Matchcode Optimization:Frequency
Frequency
Specifics
- The Frequency algorithm will match the characters of one string to the characters of another without any regard to the sequence.
Summary
- Frequency can be used when 2 strings are expected to have the same characters and are of the same length - for example, "abcdef" would be considered a 100% match to "badcfe." But should not be used to match a variant number of characters. For example “wxyz” would not match “wzy” nor “wzzy”
Returns
- Boolean ‘match’ if the compared data has the same values.
Example Matchcode Component
Example Data
STRING1 STRING2 RESULT Johnson Jhnsn Unique Johnson Johnosn Match Found Lynda Dylan Match Found A B D H T A T B H D Match Found
Performance | |||||
---|---|---|---|---|---|
Slower | Faster | ||||
Matches | |||||
More Matches | Greater Accuracy |
Recommended Usage
- Batch processing—this is a fast algorithm which will identify a greater percentage of duplicates because it will count exact matches and minor character transpositions.
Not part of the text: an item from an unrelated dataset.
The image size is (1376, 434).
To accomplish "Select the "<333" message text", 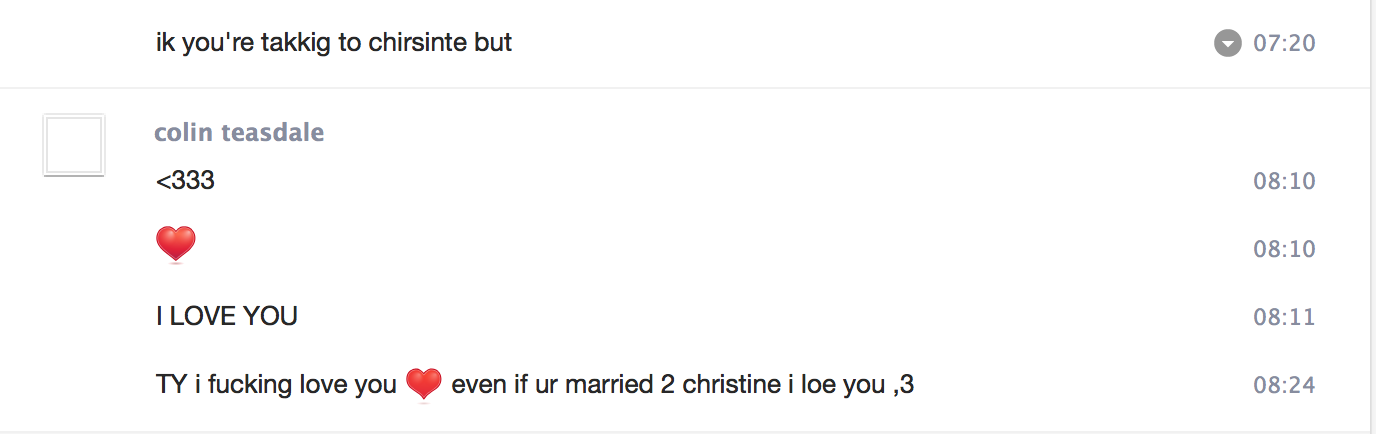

- This algorithm is also recommended when the data is comprised of single character dictionary values like ‘A B C’.
Not Recommended For
- Short name data types where a simple character transformation would represent a different value. This algorithm is also not recommended when trying to identify differences in long strings.
Do Not Use With
- UTF-8 data. This algorithm was ported to MatchUp with the assumption that a character equals one byte, and therefore results may not be accurate if the data contains multi-byte characters.